SlabHash
SlabHash copied to clipboard
Race during insertion of key/values
I noticed that there were races in the code. For example, in line 45 of src/concurrent_map/warp:
uint32_t src_unit_data = (next == SlabHashT::A_INDEX_POINTER) ? *(getPointerFromBucket(src_bucket, laneId)) : *(getPointerFromSlab(next, laneId));
Here a weak load operation is used to read data from the bucket. Later on (line 65/line 83), an atomicCAS is performed to the same location.
Different threads may read and atomicCAS on the same location, creating a race.
@sashkiani @maawad
@AKKamath did you see other races of this type? Thank you for this report!
This seems repeated in many locations. For example src/concurrent_set/cset_warp_operations.cuh has a similar code snippet at lines 41 - 43.
Hi @AKKamath, although the bucket read operation doesn't perform any synchronization, the atomicCAS
operation (where we perform the write) will only succeed if the pointer points to an EMPTY_PAIR_64
(i.e., it will fail if we read an empty value, but before the atomicCAS
operation a different thread modified that memory location).

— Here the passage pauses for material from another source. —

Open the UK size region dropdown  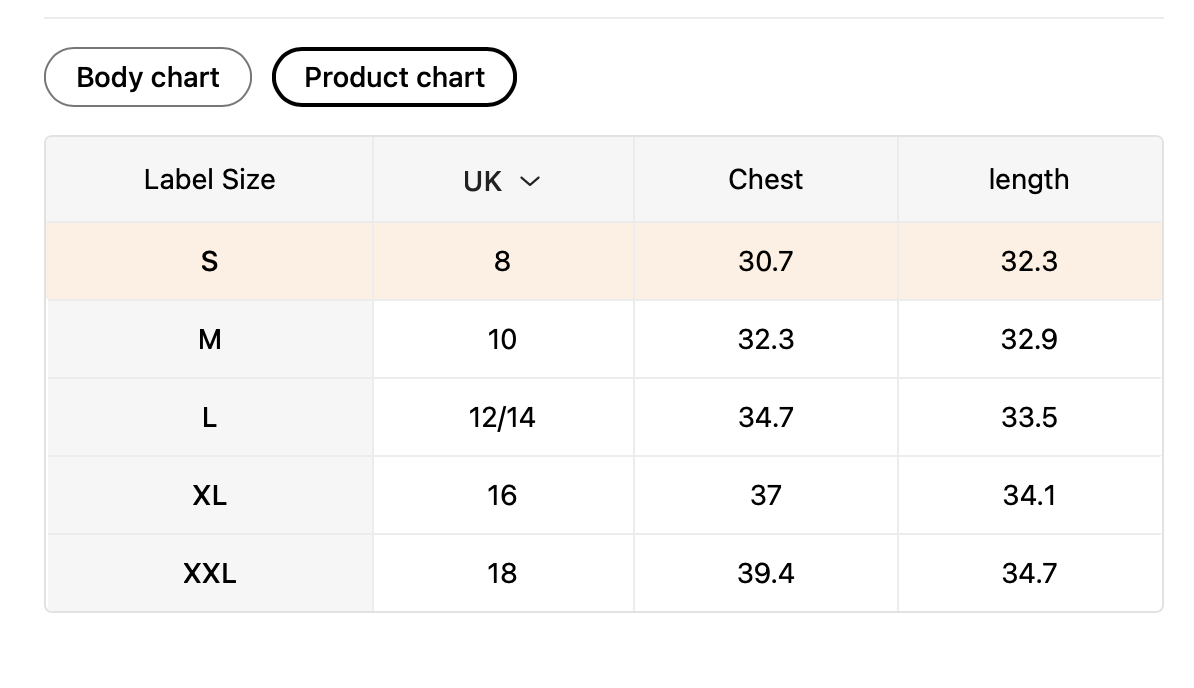pos(501,181)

If different threads try to perform a CAS operation, only one thread will succeed.
Could you explain what scenario would produce a race condition?

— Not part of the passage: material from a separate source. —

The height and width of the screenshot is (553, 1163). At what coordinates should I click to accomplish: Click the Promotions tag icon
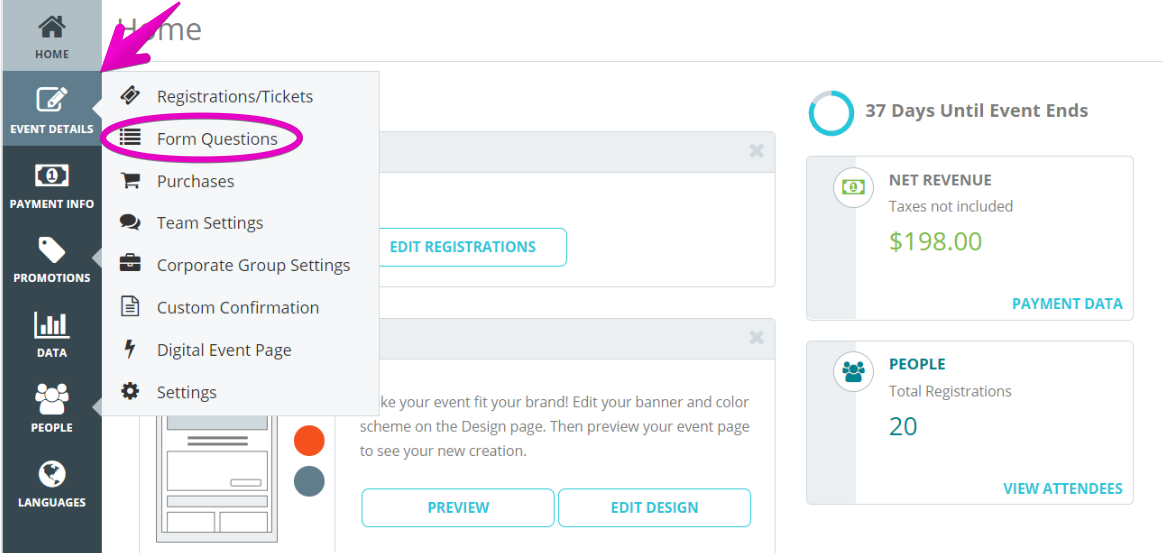click(52, 251)
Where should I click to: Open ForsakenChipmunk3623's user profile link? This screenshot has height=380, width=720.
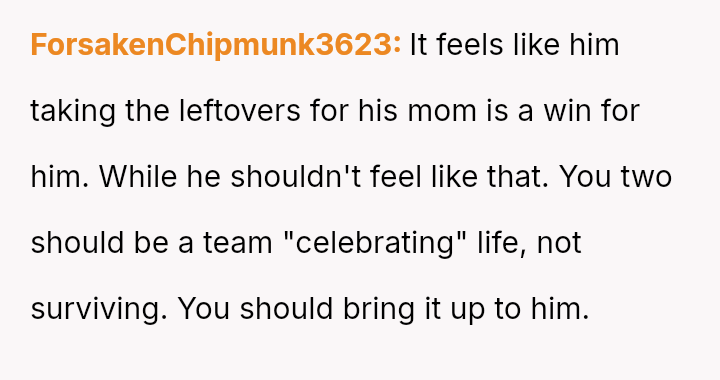click(215, 45)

I'm also curious about how you found these multiple race conditions.
Since the read operation is "weak" it has no consistency guarantees. While I don't see any obvious race conditions, there has been prior work that shows data races in CUDA code breaks assumptions. In the same work, they change a weak store to an atomic operation as it was racing with an atomicCAS.

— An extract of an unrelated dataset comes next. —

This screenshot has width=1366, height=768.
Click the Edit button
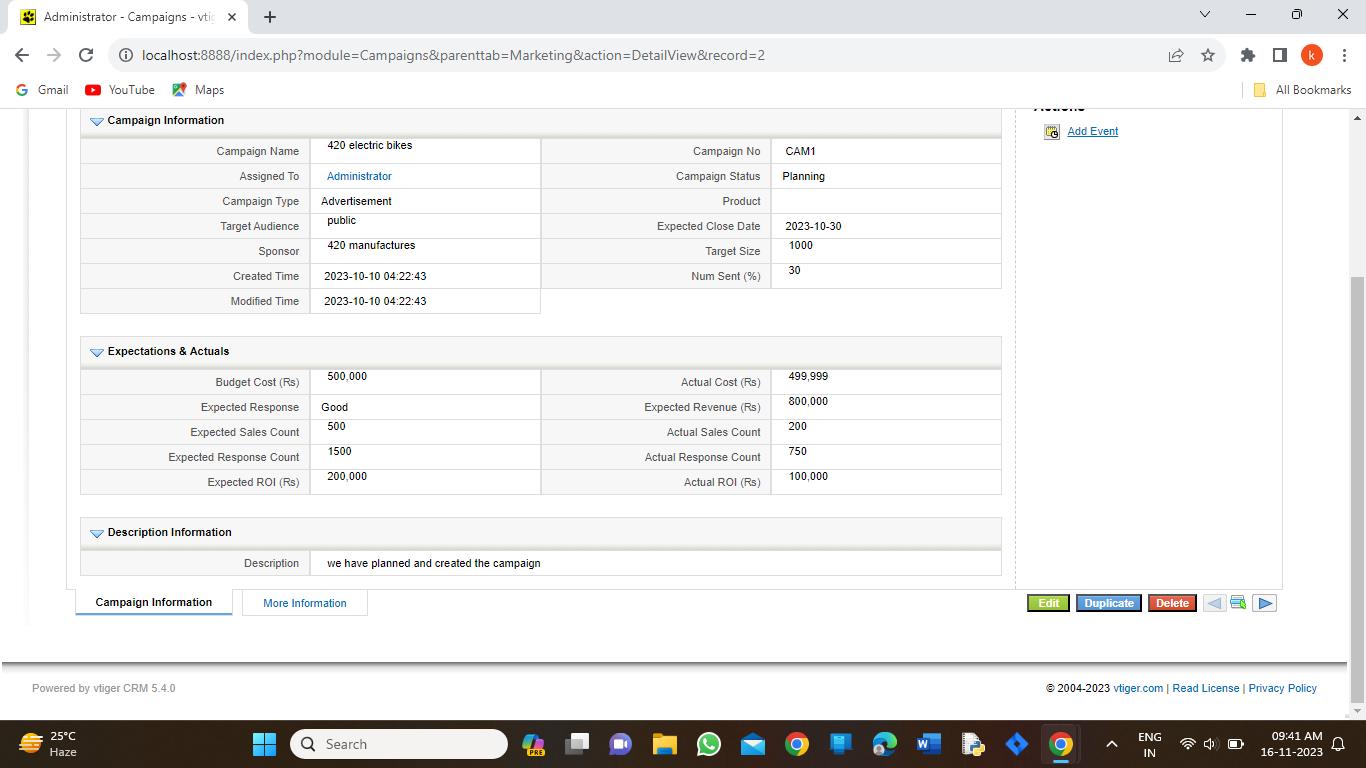pyautogui.click(x=1047, y=602)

A simple fix would be changing the weak loads to a "strong" operation by typecasting them to volatile, or using an atomic operation instead, e.g. atomicAdd(getPointerFromBucket(src_bucket, laneId), 0)
Thanks for sharing that paper. I read it before. But as I mentioned, even though the read operation is weak, the operation that matters is the atomic CAS operation.
So by definition (https://docs.nvidia.com/cuda/parallel-thread-execution/index.html#conflict-and-data-races), there is a data race between the weak load and atomic. I guess it could be a benign data race in this case.
I continue to be interested in getting to the bottom of this. @maawad is there a data race / is it benign, or is this not a race?